Quantas bandas você já teve?
Cantei em algumas bandas no colégio. Uma era de metal — durou pouco tempo porque não era muito minha praia —, e as outras eram de amigos que me chamavam pra cantar. Na faculdade, me juntei com amigos em uma banda na qual tinha espaço pra composição. Foi quando me encontrei. Assim que comecei a participar de outros projetos, até chegar no Cabana e ao Parati.

Como é ser uma menina nesse meio?
Quando você é cantora, até que não é muito difícil. Mas acho que se formos além do papel de cantora, sim. Já ouvi coisas do tipo: “Violão não cai muito bem pra você”, entre outras [coisas].
Mas já senti sim dificuldade de ser ouvida. Ou então de ter minha opiniões validadas, mesmo tendo sorte de tocar com pessoas que me respeitam. Às vezes, a gente precisa ser agressiva ou colocar o pau na mesa para ser ouvida.
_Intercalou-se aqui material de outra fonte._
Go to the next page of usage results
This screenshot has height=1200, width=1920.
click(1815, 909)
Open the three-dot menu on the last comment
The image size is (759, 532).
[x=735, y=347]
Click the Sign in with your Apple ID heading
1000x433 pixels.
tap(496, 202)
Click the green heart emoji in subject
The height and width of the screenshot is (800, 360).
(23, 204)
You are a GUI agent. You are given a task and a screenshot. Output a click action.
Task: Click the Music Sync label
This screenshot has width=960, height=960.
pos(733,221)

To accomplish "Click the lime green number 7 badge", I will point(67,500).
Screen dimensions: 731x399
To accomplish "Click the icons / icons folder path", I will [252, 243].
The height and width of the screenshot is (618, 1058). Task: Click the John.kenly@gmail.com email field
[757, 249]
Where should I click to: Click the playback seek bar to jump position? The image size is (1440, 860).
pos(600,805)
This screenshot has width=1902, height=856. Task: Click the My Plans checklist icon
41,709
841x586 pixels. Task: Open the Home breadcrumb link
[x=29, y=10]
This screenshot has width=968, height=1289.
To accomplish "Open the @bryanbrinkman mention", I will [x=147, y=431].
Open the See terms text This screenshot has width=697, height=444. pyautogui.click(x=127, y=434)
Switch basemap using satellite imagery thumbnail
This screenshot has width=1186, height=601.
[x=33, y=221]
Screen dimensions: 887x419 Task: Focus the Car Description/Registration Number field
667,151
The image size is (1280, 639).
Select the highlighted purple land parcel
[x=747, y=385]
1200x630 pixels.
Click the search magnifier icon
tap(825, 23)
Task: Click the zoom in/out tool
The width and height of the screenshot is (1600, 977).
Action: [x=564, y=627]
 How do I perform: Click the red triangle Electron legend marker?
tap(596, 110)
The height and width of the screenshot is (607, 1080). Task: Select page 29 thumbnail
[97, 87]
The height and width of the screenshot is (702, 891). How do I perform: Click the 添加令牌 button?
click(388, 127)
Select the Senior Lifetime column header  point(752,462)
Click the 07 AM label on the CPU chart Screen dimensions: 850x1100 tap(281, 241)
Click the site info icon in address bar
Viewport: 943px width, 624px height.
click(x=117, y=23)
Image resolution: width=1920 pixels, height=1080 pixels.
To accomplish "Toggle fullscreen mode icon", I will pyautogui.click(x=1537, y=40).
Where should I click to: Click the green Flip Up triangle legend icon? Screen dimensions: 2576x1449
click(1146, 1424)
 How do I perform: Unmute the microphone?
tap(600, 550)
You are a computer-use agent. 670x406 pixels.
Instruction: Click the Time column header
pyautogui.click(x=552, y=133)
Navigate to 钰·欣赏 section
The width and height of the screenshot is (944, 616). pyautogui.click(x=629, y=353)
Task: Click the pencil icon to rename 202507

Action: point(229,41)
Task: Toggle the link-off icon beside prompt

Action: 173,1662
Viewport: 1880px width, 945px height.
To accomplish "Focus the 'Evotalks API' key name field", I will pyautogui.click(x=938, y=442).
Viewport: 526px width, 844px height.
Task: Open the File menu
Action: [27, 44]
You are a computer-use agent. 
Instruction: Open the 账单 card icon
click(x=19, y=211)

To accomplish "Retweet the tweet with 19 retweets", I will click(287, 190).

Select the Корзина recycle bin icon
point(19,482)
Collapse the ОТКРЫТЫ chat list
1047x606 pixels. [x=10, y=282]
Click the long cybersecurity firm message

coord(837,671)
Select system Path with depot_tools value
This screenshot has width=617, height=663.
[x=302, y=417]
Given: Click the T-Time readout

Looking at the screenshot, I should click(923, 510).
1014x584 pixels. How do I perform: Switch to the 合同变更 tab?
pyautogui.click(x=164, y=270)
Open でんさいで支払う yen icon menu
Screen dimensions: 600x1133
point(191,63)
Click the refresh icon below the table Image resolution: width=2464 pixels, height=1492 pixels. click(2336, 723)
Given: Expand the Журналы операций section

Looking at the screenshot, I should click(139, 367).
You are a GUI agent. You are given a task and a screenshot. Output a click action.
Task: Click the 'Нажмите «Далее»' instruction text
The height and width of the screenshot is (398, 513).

Foi uma coisa que fui entendendo com o tempo: sair da posição “meiga” e ser mais firme quando acho que existe um ponto a ser defendido.

Quais mulheres você tem como referência no mundo da música?
Não tem como citar as monstras: Juana Molina, Elza Soares, Elis, Gal, Bethania, Janis Joplin, Joni Mitchel, Björk, Kim Gordon, Erykah Badu.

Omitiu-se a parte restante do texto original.